Mennonite Healthcare FellowshipBlog article
I’ve been thinking about the word “recovery” these days. Recovery is a gracious process, but not without some challenge, struggle, and even pain of its own. I am very glad to be in recovery mode from the unexpected crisis brought on by a heart attack last December. There was considerable uncertainty as to whether I would recover at all, and then, if I did, to what extent would I recover. By God’s grace, I have recovered sufficiently to resume my work for Mennonite Healthcare Fellowship. I am tremendously grateful!
It has been quite a process with struggles and setbacks along the way. Some of the medicines designed to save my life caused painful and even life-threatening complications in other areas. Rehabilitation was hard and created its own pain, and then it was difficult to re-start the rehab process following additional time in the hospital. To this day, I continue an exercise routine that I probably wouldn’t have done otherwise.
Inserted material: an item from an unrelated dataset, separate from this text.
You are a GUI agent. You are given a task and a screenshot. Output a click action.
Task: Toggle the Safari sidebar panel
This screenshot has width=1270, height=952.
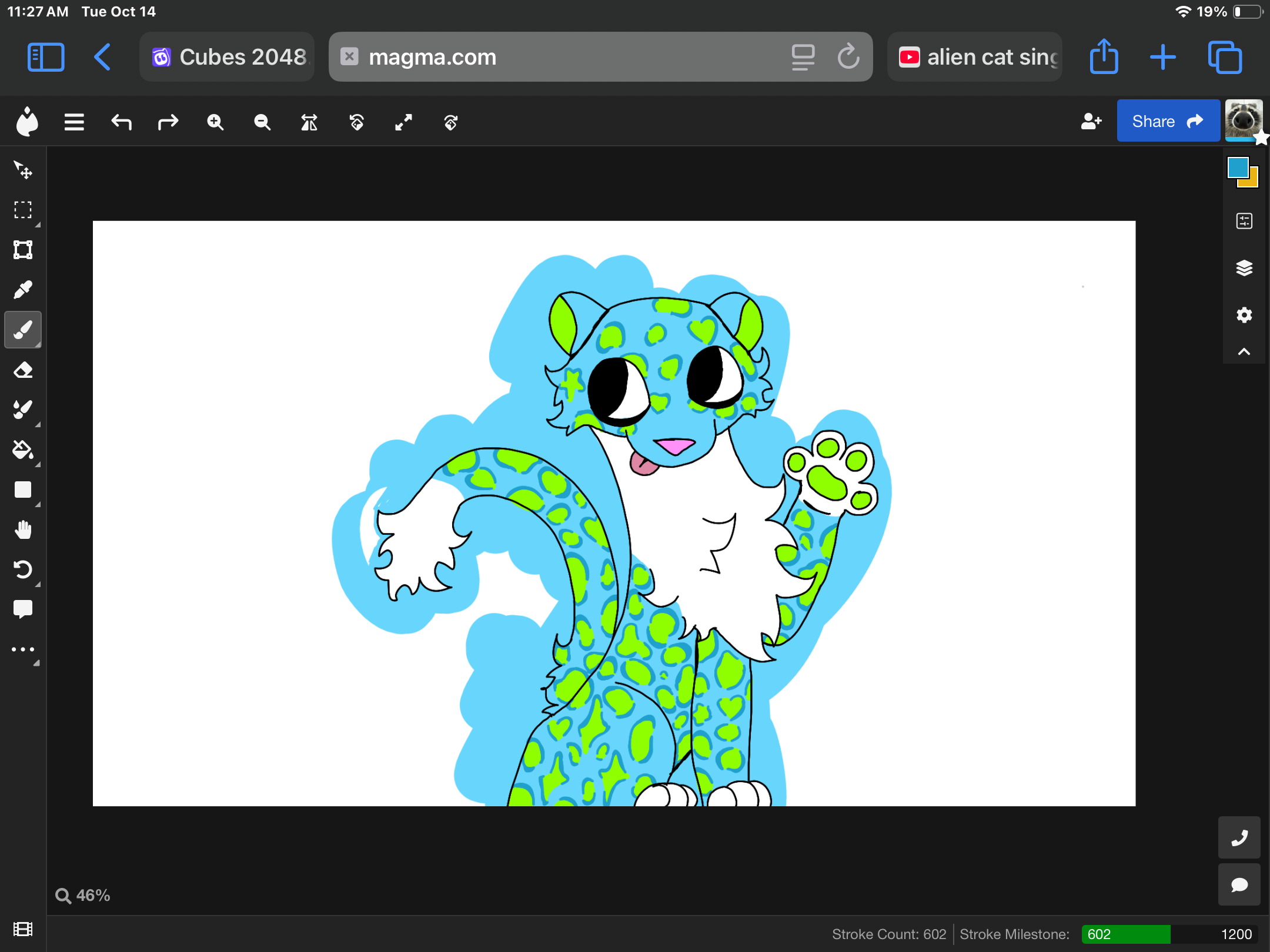[x=46, y=57]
Yet, I am alive and functioning well, the recipient of a difficult and wondrous grace to renew my life’s work.
I’ve also thought about other ways that the word recovery is used in our culture today.
- Recovery can happen from illnesses great and small, physical and mental, emotional and spiritual.
- For many years, I worked as a pastor among persons with alcohol and drug addictions who spoke often of being “in recovery.”
- In recent weeks, and now for even months and years to come, we in the U.S. will be talking about the “recovery” efforts of people affected by monster hurricanes. Meanwhile, folks in Asia are recovering from the extreme monsoon rains which have brought over 1,000 deaths.
None of this is easy. Like my personal recovery, recovering in all of these human crises requires hard work and additional pain and often brings unforeseen consequences along the way. Yet, the struggle to recover is God’s gracious gift, the hope for a renewal of life that overcomes the forces of death. When God gives us the opportunity, we do well to accept the grace given and persevere despite the setbacks that may come. And we rejoice in the signs of renewal along the way!
“Recovery and Renewal” seems like a fitting theme for Mennonite Healthcare Fellowship as well in these days. I tremendously grateful for all of the folks who picked up on my work when I wasn’t able to do so. None of what I say next diminishes my profound gratitude for the grace with which you handled the disruption and struggle and concerns that my illness caused you.
And yet, my personal crisis has had some unintended consequences for the organizations I work for, including MHF. During the initial recovery from a crisis, we operate in survival mode. Only the essential work is done so that life might be sustained right now! So the kind of thinking and work that I would likely have done, such as fundraising and development, slipped down the priority ladder as the Board (and then joined by Tim Johnson as Interim Executive Director) worked at the programming that was more urgent. One tangible result has been a significant budget deficit for the fiscal year just ended. So all of us who value the mission of MHF will need to work hard at that aspect of recovery in the year to come.
At the same time, my absence has also revealed signs of hope and renewal. Indeed, in God’s wisdom, some of this may not have happened (or at least not quite in the same way) had I been functioning as usual. I saw these signs of renewal most vividly by being privileged to attend Annual Gathering 2017 at Laurelville as a participant instead of a director. It was tremendously gratifying to see the program come together under vigorous young leadership and to see the results in attracting new young professionals and their families. Hearing the reports of two of last year’s grant recipients and then seeing five persons in various stages of application and service for a Student Elective Term this coming year has been a tremendously positive boost! I just read another application and was amazed, as always, at the quality of talent, commitment, and leadership potential that is coming our way!
So “Recovery and Renewal” is happening for MHF as well! The process may bring with it some struggle and sacrifice yet. This may mean different experiences for different generations. MHF’s younger members can continue to participate in the programming opportunities and tell their friends! At the same time, MHF needs the wisdom, the counsel, the encouragement, and the support of those who are more seasoned, including retirees. We are in this mission together and we need each other, no matter at what stage of life we find ourselves.
Six years ago, visionary leaders of Mennonite Medical Association and Mennonite Nurses Association launched this new multi-disciplinary organization open to all Anabaptist healthcare professionals who wanted to integrate their Christian faith and their professional life. While it hasn’t always gone as planned, God is still offering us the gracious gift of recovery from the setbacks and renewal of the vision. I’m very grateful for my own recovery which allows me to meet the challenges with you in this year ahead to carry on that work! Thank you for both your past and ongoing prayers!
About the author
Paul D. Leichty, M.Div. was the first Executive Director of Mennonite Healthcare Fellowship (MHF), serving from Sept. 2011 through May 2020. Paul has served as a pastor, church musician, computer support person, disabilities advocate, and administrator/organizer of a number of church-related ministries. In addition to responsibilities at MHF, Paul is Executive Director of Congregational Accessibility Network and was formerly Director of User Services at Mennonite.net. He is a member of Agape Fellowship of the Mennonite Church in Williamsport, Pennsylvania where he lives with his wife, Twila Charles Leichty.